Prior to planting the corn, the Co-op applied 120 units of nitrogen and micronutrients and then the Millers top-dressed the crop with 60 more units of nitrogen. Sidney also suggested using NutriSphere and Avail.

“With an average of nearly 30 tons per acre,” says Sidney, “the Millers proved that when you combine the right seed with the right fertilizer ingredients and get enough water, you’ll get the yield.”

Unlike last year, Matthew says his crops received ample rain this growing season.

“Sidney has a saying that he’ll handle the fertilizer and the seed, and I can worry about the rain,” says Matthew. “I guess I did all right this year.”

As for the state’s soybean and cotton crops, industry experts are predicting favorable yields for both. The Oct. 12 report from NASS indicates expected average yields for beans to reach 50 bushels an acre, up 5 bushels from last year. Average cotton yields are estimated to decrease slightly to 1,045 pounds per acre, down 59 pounds from 2016.

John Litz and the McDaniels both raise Croplan soybeans, and even though the farmers are just beginning to cut their crops, they are already seeing promising results.

John plants his entire soybean crop — 2,400 acres — with Croplan 4752 seed.

“I’m expecting them to be at least 70 bushels an acre, and they are coming up pretty close to what we had estimated. I’ve even seen a field make in the low 80s.”

He says that in a moderate year, his soybean yields usually average between 50 and 60 bushels.

“The weather usually doesn’t effect beans like it does corn,” says John. “Beans are a lot more forgiving and continue to bloom even in dry conditions.”

The McDaniels, long-time members of Tipton Farmers Cooperative, are raising just over 3,300 acres of soybeans, including a field that will be used for Croplan seed.

“They’ve been slow about maturing but other than that, it’s a good crop,” says Joe. “We’re really just getting started, but what we have cut so far has been good.”

Although they usually plant earlier beans, this year they planted just 4s and 5s, says Joe, including several new Xtend varieties, recommended by Justin Gangaware with Tipton Farmers Co-op, including 4836, 4656, and 5136.

“On these old hills, we’re seeing 50-bushel beans where we’d normally see 35 or 40 bushels,” says Johnathan. “So far, we’ve been pleased with our yields, but we’ve got a ways to go before we’ll see those final numbers.”

There’s still a long harvest road ahead for the McDaniels this season. For the first time in two years, the McDaniels are also raising cotton — nearly 2,000 acres of it.

The seed varieties the family had used in the past are no longer manufactured, so the four farmers decided to plant several as a test to help make decisions for next year.

Of the varieties, Johnathan says Croplan has been the biggest surprise, even though, as of Oct. 13, they had only begun their harvest.

“We just started picking our Croplan 3475 and were extremely pleased with it,” he explains. “It picked good and it picked clean. It was on some pretty decent ground, too.”

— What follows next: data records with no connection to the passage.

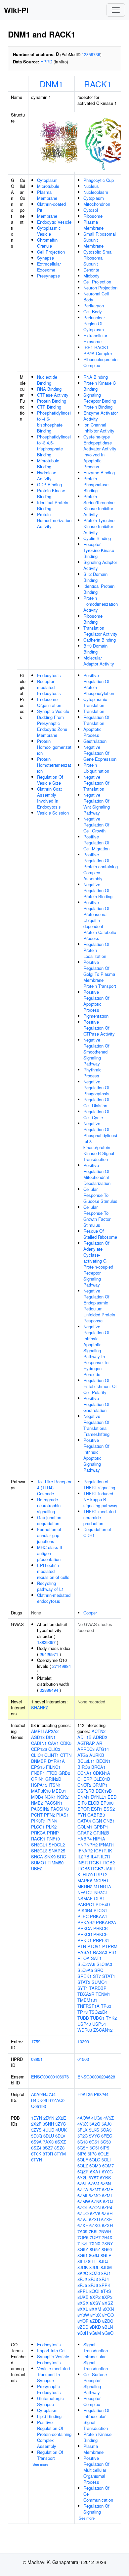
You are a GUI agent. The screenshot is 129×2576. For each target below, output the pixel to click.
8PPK (104, 2285)
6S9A (36, 2142)
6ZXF (82, 2225)
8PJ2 (82, 2279)
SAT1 (96, 1958)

Even though it hasn’t been ginned yet, Joe says the weight for just a little over two bales was around 1,100 pounds.

“It’s too early to say for sure,” he says, “but I feel pretty confident we will be growing Croplan cotton next year.”

Though past performance of Croplan hybrids is a good measure of future potential,

Co-op agronomists warn that next year’s seed decisions shouldn’t be based on yield alone but rather a comprehensive plan that addresses each grower’s specific situation. When making plans for the 2018 season, they urge growers to look at WinField United’s Answer Plot data and talk with Co-op representatives to match the right hybrids and varieties to the right conditions. Intensive management practices and precision technology available through local Co-ops help bolster crop quality.